Carbon debt and carbon sequestration parity in forest bioenergy production

The capacity for forests to aid in climate change mitigation efforts is substantial but will ultimately depend on their management. If forests remain unharvested, they can further mitigate the increases in atmospheric CO₂ that result from fossil fuel combustion and deforestation. Alternatively, they can be harvested for bioenergy production and serve as a substitute for fossil fuels, though such a practice could reduce terrestrial C storage and thereby increase atmospheric CO₂ concentrations in the near‐term. Here, we used an ecosystem simulation model to ascertain the effectiveness of using forest bioenergy as a substitute for fossil fuels, drawing from a broad range of land‐use histories, harvesting regimes, ecosystem characteristics, and bioenergy conversion efficiencies.

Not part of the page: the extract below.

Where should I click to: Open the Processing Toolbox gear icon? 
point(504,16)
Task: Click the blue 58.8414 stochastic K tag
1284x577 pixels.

Results demonstrate that the times required for bioenergy substitutions to repay the C Debt incurred from biomass harvest are usually much shorter (< 100 years) than the time required for bioenergy production to substitute the amount of C that would be stored if the forest were left unharvested entirely, a point we refer to as C Sequestration Parity. The effectiveness of substituting woody bioenergy for fossil fuels is highly dependent on the factors that determine bioenergy conversion efficiency, such as the C emissions released during the harvest, transport, and firing of woody biomass. Consideration of the frequency and intensity of biomass harvests should also be given; performing total harvests (clear‐cutting) at high‐frequency may produce more bioenergy than less intensive harvesting regimes but may decrease C storage and thereby prolong the time required to achieve C Sequestration Parity.     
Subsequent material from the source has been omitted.